## Source document
Bubbaloo

When I was little, I wanted a baby brother or sister even more than I wanted a puppy.

I was nine years old by the time my sister finally barreled into our lives, all squishy cheeks and pink rage, and it seemed I was too old to have any friends share in my anticipation. Most of my peers already had siblings, younger or older, and my proud pronouncements of “My mom is going to have a baby!” were mostly met with shrugs and lazy “cools.”

She made her debut in the very early morning hours of Valentine’s Day. From the couch in the corner of the hospital room, I watched her enter this world and cried tears of joy so hard that when I went with my dad to alert the rest of the family in the waiting room, my grandmother thought something had gone terribly wrong.

A Valentine’s baby was sure to be sweet, but she was a Sour Patch Kid. A Warhead. A SweeTart punch to the ear drum who flopped herself around in her crib if things didn’t go exactly her way. She was the cutest baby anyone had ever seen but she had fire behind her twinkly eyes. She looked like a mischievous pixie, an impossibly cute Pixar cartoon character come to life. She was so mercurial, my parents joked they would have never had me if she’d come first. She wore us out.

I wanted a baby sister all the way up until she arrived, I guess. But then she did and she was her own person and not just a pliable doll for me to play with. The years between us were so unfortunately timed that she was a newly verbal toddler while I entered my fragile preteen years. She’d loudly ask about the pimples on my face until I cried, certain she was bullying me on purpose, complaining to my parents who sighed and told me to be the bigger (literally) person.

## Available data
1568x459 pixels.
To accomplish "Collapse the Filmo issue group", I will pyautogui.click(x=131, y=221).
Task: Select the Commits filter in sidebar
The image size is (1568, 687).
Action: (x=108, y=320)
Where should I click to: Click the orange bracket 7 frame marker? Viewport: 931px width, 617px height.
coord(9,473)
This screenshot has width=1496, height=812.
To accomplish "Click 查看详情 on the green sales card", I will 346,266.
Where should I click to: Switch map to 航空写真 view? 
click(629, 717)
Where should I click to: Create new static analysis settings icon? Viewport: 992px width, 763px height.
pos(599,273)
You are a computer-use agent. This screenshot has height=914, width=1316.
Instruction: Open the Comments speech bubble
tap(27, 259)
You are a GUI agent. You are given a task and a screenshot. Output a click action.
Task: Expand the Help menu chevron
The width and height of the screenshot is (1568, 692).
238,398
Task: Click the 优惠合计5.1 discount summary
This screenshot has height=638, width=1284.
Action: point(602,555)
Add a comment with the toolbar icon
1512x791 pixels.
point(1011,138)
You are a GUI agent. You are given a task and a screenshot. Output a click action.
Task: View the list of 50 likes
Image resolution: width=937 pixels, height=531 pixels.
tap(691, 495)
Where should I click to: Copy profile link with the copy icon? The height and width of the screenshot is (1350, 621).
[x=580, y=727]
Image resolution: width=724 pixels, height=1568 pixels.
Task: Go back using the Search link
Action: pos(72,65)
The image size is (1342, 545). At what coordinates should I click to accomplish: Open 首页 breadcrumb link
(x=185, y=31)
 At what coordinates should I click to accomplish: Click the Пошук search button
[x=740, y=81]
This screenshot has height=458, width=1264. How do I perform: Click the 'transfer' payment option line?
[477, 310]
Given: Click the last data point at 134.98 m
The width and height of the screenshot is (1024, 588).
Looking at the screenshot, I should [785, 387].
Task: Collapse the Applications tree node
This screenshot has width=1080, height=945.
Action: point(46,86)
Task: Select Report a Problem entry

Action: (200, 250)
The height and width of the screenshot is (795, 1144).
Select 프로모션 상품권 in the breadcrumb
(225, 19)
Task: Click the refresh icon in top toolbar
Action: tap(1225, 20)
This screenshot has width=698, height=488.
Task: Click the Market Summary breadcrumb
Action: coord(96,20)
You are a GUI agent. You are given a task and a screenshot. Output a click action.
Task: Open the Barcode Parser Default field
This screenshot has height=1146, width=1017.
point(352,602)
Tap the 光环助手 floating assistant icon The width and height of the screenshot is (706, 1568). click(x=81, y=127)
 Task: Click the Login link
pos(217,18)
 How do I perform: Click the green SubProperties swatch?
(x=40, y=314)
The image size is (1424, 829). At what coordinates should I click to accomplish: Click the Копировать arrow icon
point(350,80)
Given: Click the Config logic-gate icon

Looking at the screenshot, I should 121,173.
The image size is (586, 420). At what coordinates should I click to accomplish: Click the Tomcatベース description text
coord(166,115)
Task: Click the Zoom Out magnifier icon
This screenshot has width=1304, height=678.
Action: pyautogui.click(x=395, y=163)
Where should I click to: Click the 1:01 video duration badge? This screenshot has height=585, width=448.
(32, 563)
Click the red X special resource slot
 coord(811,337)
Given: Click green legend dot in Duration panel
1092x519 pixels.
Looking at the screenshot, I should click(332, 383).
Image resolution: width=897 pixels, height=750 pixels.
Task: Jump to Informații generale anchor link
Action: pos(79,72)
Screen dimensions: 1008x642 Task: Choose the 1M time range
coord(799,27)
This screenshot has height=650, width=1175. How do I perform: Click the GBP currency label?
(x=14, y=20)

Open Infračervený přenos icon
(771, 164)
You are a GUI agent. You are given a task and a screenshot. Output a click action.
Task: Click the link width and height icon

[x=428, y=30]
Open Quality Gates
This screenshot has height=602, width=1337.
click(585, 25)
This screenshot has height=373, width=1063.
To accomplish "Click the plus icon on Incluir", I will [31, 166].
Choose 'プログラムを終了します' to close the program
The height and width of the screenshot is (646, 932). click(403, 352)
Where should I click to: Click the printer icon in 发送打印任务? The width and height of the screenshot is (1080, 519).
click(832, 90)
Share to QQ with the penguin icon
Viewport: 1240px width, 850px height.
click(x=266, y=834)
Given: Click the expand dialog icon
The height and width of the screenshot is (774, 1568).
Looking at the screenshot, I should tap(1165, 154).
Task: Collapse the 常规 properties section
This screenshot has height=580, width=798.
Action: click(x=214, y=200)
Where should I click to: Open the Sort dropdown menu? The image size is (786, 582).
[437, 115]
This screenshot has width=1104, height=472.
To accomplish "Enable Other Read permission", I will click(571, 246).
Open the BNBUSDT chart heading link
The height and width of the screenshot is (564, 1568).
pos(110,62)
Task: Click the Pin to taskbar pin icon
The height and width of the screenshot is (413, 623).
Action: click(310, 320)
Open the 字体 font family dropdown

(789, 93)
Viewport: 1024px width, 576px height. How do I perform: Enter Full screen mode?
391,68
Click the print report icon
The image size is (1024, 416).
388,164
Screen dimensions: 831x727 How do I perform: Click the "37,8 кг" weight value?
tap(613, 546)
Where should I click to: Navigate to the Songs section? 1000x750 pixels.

## Task
In the Bubbaloo piece, reproduce everything from "She made her" down to "wore us out." word for word.

## Output
She made her debut in the very early morning hours of Valentine’s Day. From the couch in the corner of the hospital room, I watched her enter this world and cried tears of joy so hard that when I went with my dad to alert the rest of the family in the waiting room, my grandmother thought something had gone terribly wrong.

A Valentine’s baby was sure to be sweet, but she was a Sour Patch Kid. A Warhead. A SweeTart punch to the ear drum who flopped herself around in her crib if things didn’t go exactly her way. She was the cutest baby anyone had ever seen but she had fire behind her twinkly eyes. She looked like a mischievous pixie, an impossibly cute Pixar cartoon character come to life. She was so mercurial, my parents joked they would have never had me if she’d come first. She wore us out.